Coast Survey started its post-Davidson Alaska work in 1871, when Assistant William H. Dall led survey teams that took soundings, triangulated Alaskan coasts, and made astronomical observations. Dall’s teams provided the information for the first U.S. nautical charts of Alaskan harbors and coves. (See this chart of Sanborn Harbor, 1872, for example.) Coast Survey leadership, in their annual reports to Congress, foresaw that Alaska’s resource development would severely challenge the woefully inadequate transportation infrastructure at the time, and more hydrographic field parties were dispatched to Alaskan waters through the rest of the 19th century.

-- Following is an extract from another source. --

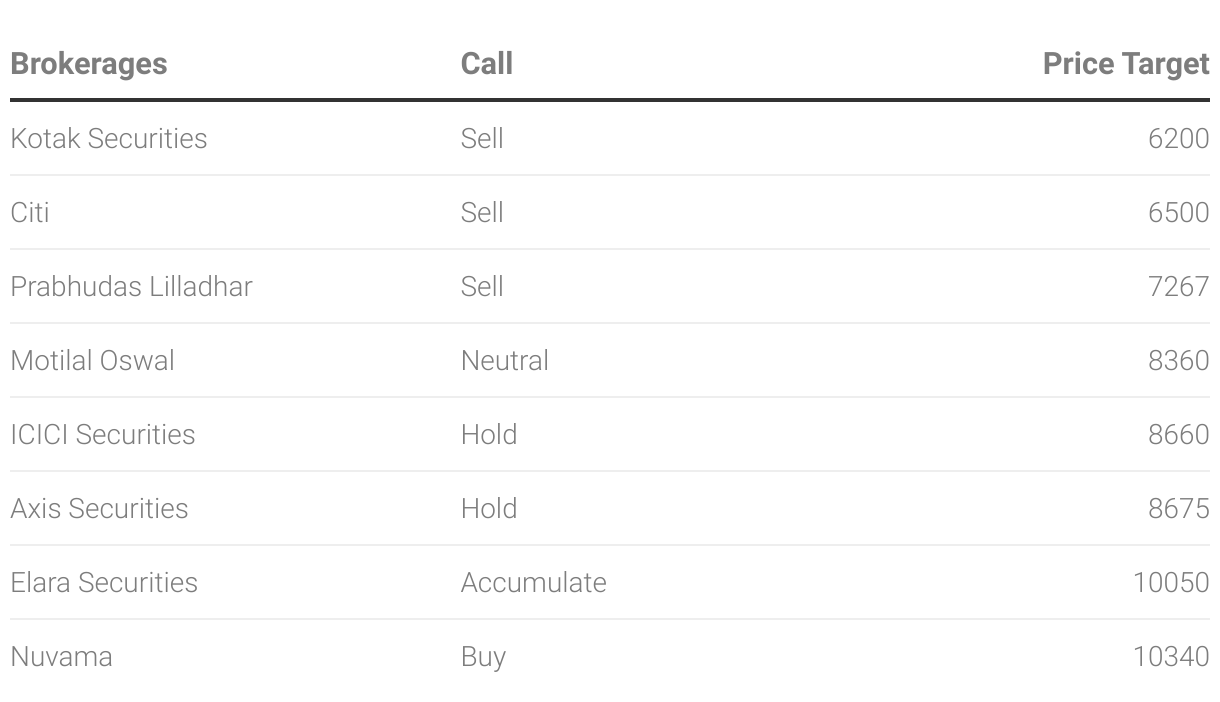The image size is (1220, 702).
Task: Select the 6500 price target for Citi
Action: tap(1179, 212)
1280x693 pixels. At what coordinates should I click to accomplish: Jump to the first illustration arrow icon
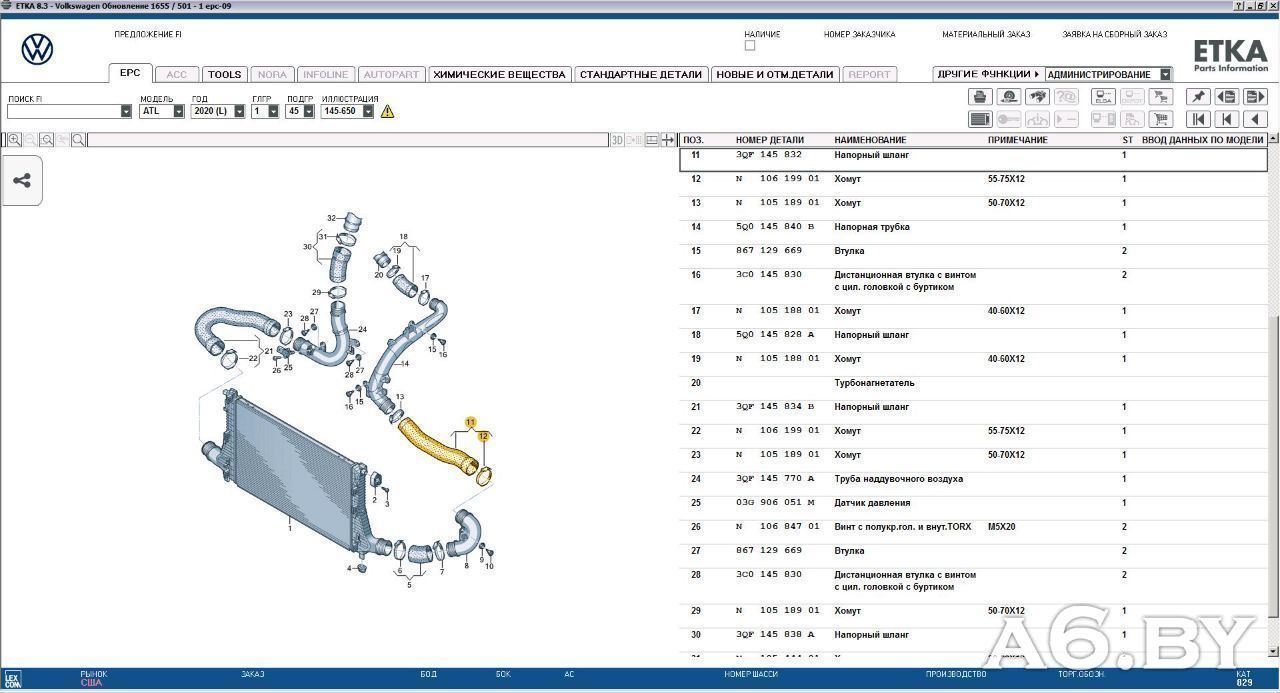1198,119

This illustration was produced by John Whiddon, Coast Survey, Marine Chart Division
As indicated in this image, which displays the vintage of the U.S. Coast & Geodetic Survey (“geodetic” was added to the agency name in 1878) and NOAA soundings along the Fairweather reconnaissance path, vast swathes of lead line measurements were collected more than a hundred years ago. Some of the small-scale charts in Alaskan waters use soundings from Captain Cook (1770s vintage) or even Vitus Bering (circa 1740). While it is difficult to pinpoint exact sources, some soundings could also come from British Admiralty charts or Russian Empire charts.
FAIRWEATHER RECONNAISSANCE WILL HELP PRIORITIZE FUTURE SURVEYS
Fast forward to this century. Modern ships navigating sea lanes in the Arctic should not be expected to trust ocean depth measurements reported by Captain Cook. A tanker, carrying millions of gallons of oil, should not be asked to rely on measurements made with lead lines, before modern technology allowed full bottom surveys. Unfortunately, that’s exactly what navigators have to do, in too many cases.

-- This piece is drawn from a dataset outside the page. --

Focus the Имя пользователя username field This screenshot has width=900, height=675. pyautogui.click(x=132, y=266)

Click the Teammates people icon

Coast Survey has made it a priority to update the nautical charts needed by commercial shippers, passenger vessels, and fishing fleets transiting the Alaskan coastline in every greater numbers. In June 2011, we issued the Arctic Nautical Charting Plan, a major effort to update Arctic nautical charts for the fairways, approaches, and ports along the Alaskan coast.
Before our cartographers can update the charts, however, they need up-to-date and accurate depth measurements. NOAA’s Office of Coast Survey is committed to getting that data.